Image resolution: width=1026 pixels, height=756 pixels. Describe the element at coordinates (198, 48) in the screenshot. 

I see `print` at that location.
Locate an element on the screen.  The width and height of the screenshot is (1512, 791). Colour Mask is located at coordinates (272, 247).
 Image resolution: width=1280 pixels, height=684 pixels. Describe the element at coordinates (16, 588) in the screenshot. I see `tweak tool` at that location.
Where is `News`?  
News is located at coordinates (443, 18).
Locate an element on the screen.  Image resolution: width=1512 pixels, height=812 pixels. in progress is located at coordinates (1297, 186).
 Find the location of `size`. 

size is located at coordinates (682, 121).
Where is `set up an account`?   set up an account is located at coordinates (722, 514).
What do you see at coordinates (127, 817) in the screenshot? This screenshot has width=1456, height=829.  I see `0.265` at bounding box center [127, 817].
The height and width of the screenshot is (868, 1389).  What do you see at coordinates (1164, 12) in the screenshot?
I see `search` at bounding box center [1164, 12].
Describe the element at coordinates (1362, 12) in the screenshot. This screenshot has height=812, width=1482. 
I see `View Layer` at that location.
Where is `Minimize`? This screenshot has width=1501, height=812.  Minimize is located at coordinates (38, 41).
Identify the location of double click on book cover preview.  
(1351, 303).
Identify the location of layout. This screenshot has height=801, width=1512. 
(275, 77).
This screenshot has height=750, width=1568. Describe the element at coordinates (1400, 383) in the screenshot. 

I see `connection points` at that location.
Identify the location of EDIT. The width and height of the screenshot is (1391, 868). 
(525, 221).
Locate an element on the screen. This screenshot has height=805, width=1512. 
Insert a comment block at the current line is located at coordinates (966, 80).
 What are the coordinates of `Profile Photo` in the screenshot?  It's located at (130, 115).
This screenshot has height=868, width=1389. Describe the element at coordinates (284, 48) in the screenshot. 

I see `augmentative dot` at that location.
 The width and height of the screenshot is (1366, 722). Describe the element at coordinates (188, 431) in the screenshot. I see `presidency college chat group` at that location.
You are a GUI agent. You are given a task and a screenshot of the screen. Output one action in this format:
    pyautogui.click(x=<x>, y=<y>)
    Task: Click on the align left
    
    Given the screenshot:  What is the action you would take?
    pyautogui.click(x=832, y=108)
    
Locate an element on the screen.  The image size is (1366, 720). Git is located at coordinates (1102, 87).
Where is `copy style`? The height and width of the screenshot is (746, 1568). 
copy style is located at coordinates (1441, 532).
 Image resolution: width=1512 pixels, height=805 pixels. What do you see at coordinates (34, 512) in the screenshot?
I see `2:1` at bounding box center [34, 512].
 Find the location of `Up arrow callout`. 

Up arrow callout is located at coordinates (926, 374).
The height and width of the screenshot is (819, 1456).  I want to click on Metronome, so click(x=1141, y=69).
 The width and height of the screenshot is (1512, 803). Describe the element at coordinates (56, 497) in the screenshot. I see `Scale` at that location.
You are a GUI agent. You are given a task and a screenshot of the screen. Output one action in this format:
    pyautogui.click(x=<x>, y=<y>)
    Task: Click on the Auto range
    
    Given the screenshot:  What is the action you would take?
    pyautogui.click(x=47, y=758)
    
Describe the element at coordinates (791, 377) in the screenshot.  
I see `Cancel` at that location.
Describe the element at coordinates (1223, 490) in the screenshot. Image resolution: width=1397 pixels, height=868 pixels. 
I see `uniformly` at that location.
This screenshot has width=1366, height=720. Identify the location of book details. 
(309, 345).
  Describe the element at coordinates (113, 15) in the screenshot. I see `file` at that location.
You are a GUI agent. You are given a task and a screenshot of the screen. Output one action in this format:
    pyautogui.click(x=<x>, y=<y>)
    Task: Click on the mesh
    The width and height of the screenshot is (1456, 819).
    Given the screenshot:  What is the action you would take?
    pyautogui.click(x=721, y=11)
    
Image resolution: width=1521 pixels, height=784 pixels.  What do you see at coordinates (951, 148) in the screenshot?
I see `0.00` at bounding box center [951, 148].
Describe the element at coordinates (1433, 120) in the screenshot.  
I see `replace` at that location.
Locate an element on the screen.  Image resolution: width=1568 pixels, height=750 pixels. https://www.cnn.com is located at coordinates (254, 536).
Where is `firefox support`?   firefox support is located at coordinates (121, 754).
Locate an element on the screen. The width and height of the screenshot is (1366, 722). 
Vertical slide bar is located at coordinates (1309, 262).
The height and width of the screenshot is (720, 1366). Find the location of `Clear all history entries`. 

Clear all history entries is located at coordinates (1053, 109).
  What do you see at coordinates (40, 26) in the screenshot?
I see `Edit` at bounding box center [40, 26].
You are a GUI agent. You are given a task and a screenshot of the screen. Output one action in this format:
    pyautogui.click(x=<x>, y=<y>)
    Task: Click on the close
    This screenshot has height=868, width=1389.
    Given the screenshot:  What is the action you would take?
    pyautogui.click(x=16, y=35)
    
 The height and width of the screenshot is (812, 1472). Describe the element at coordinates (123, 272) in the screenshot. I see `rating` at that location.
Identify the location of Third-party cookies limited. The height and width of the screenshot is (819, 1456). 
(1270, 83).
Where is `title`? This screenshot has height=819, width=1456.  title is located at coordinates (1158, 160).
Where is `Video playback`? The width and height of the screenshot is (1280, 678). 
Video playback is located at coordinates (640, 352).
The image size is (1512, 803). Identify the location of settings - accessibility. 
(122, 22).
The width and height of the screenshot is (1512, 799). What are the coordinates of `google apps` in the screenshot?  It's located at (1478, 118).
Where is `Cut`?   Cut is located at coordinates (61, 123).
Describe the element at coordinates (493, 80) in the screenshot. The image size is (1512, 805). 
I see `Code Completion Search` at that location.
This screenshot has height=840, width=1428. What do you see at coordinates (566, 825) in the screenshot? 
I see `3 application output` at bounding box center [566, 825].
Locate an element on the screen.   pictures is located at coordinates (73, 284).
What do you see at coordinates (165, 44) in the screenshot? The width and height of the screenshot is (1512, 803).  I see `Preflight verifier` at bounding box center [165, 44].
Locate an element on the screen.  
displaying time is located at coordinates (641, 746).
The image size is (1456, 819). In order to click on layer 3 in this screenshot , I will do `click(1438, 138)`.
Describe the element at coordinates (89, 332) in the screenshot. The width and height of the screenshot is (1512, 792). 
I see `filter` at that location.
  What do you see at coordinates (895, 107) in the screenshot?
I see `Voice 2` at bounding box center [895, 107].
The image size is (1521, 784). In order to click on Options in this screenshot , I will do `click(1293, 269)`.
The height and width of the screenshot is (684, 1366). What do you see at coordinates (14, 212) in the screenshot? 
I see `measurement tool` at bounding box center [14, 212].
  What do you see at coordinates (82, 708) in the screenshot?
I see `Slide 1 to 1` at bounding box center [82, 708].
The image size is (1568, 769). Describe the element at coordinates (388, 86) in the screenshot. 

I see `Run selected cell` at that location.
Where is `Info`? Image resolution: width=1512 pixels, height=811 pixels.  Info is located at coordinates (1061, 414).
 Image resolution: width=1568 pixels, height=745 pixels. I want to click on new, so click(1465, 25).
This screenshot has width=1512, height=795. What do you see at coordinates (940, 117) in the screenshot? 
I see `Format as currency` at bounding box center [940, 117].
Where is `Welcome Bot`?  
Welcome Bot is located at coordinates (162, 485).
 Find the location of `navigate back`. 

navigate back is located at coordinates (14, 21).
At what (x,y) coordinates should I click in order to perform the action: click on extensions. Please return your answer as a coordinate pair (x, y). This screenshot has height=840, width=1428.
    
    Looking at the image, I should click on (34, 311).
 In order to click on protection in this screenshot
..............................
● Problem:
Retype the material above word for word, beginning with the line that contains "This screenshot has height=840, width=1428. What" and ending with the line that contains "The image size is (1521, 784).", including both of those lines.

● Expected output:
This screenshot has height=840, width=1428. What do you see at coordinates (566, 825) in the screenshot? 
I see `3 application output` at bounding box center [566, 825].
Locate an element on the screen.   pictures is located at coordinates (73, 284).
What do you see at coordinates (165, 44) in the screenshot? The width and height of the screenshot is (1512, 803).  I see `Preflight verifier` at bounding box center [165, 44].
Locate an element on the screen.  
displaying time is located at coordinates (641, 746).
The image size is (1456, 819). In order to click on layer 3 in this screenshot , I will do `click(1438, 138)`.
Describe the element at coordinates (89, 332) in the screenshot. The width and height of the screenshot is (1512, 792). 
I see `filter` at that location.
  What do you see at coordinates (895, 107) in the screenshot?
I see `Voice 2` at bounding box center [895, 107].
The image size is (1521, 784). In order to click on Options in this screenshot , I will do `click(1293, 269)`.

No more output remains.